S. Afr. j. surg. vol.53 no.2 Cape Town Jul. 2015

http://dx.doi.org/10.7196/SAJSNEW.7851 

CASE REPORT

 

Hypoxic brain injury and cortical blindness in a victim of a Mozambican spitting cobra bite

 

 

A ChackoI; S AndronikouII; V RamanjamIII

IMB BCh, FC Rad (SA); Department of Radiology, Steve Biko Academic Hospital, University of Pretoria, South Africa
IIMB BCh, FC Rad (SA), FRCR, PhD; Department of Radiology, Faculty of Health Sciences, University of the Witwatersrand, Johannesburg, South Africa
IIIMB ChB, DCH (SA), FCPaed (SA), Cert Neurodev (SA); Department of Paediatrics and Neuro-Development, 2 Military Hospital and Red Cross War Memorial Children's Hospital, Cape Town, South Africa

Correspondence

 

 


ABSTRACT

Snakebite and the subsequent envenomation is a serious and potentially fatal illness, owing to the effects of the various toxins present in the venom. Cortical blindness following bites containing neurotoxin is a rare complication. We describe the clinical findings and imaging in a child who sustained significant brain injury following a bite from a Mozambican spitting cobra. We also discuss the venom composition, complications and appropriate management of such cases.


 

 

Case report

A 6-month-old male infant was bitten on the right ankle while asleep in late February 2012. The snake was caught, killed and later identified as a Mozambican spitting cobra (Naja mossambica mossambica). The child was immediately taken to the local primary healthcare clinic from where the patient and family were referred to the nearest secondary hospital, Richards Bay Hospital in KwaZulu-Natal, South Africa. The transfer to the hospital involved a journey of several hours.

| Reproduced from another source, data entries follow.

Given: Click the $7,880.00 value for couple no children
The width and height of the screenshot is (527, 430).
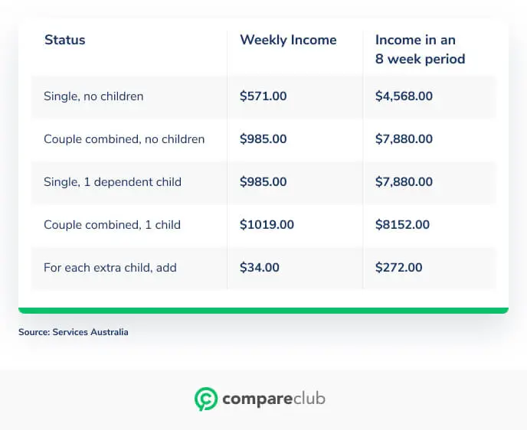Looking at the screenshot, I should point(404,139).
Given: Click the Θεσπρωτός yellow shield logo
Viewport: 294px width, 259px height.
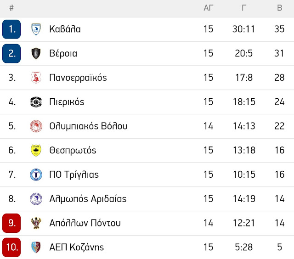Looking at the screenshot, I should pos(36,150).
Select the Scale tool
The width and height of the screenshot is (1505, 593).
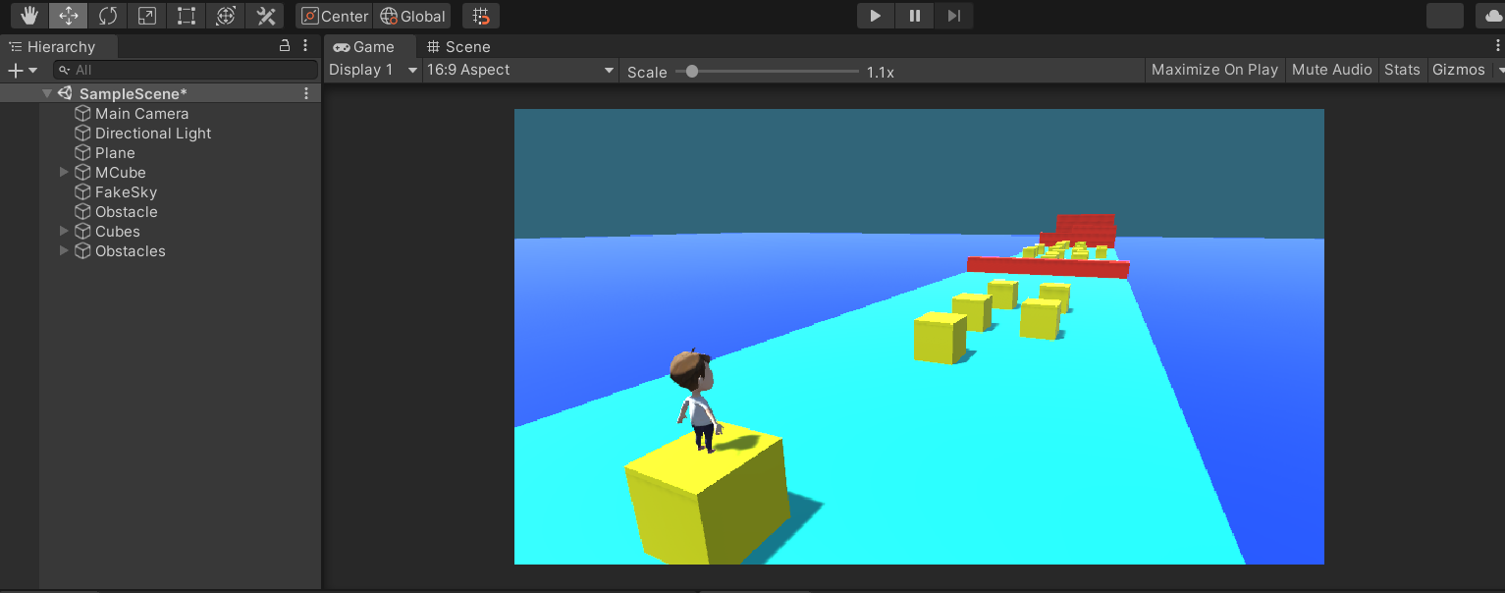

En route the patient was noted as having severe breathing difficulty and had a reported respiratory arrest upon arrival in Richards Bay. Resuscitation was performed and the patient was admitted to the intensive care unit where he remained for the next 3 weeks. Generalised tonic-clonic convulsions were reported during this time. Polyvalent anti-snake venom (ASV) was administered to the patient more than 24 hours after the snakebite incident owing to delay in procuring the ASV from Johannesburg.

The site of the bite proceeded to become necrotic and required debridement and later skin grafting.

The patient was discharged from the Richards Bay Hospital 1 month after the incident in a stable condition but with significant neurological sequelae. The patient was then referred at the age of 10 months to 2 Military Hospital in Cape Town for ongoing management from a neurodevelopmental perspective, assessment of right lower limb contractures following the skin grafting and for assessment of post-intubation stridor.

Clinically, the patient had microcephaly, cortical visual impairment and mild global developmental delay, but with no long tract signs. Magnetic resonance imaging (MRI) (Fig. 1) performed in Cape Town 4 months after the incident demonstrated global hypoxic ischaemic damage with grey and white matter cystic changes and a thinned corpus callosum.

The patient is currently stable under management of the paediatric neurologists.

 

Discussion

Naja mossambica, also known as the Mozambican spitting cobra, is found in sub-Saharan Africa, mainly in Angola, Botswana, Malawi, Mozambique, Namibia, South Africa, Swaziland, Tanzania, Zambia and Zimbabwe.

In early reports, a relatively large percentage (94%) of patients (from KwaZulu-Natal, South Africa) were bitten inside human dwellings and of these approximately 80% occurred while the victims were asleep, as in our case.[1]

Snake venoms contain proteins, lipids, steroids, amines, aminopolysaccharides, quinines, neurotransmitters and other compounds that are capable of causing many effects.

The Mozambican spitting cobra, an elapid, has both cytotoxic and neurotoxic components in its venom. Extensive experience in the treatment of bites, specifically by the Mozambique spitting cobra, has been described in KwaZulu-Natal, where it has been shown that the predominant effect of the venom is cytotoxic with only minimal neurotoxic effects.[1]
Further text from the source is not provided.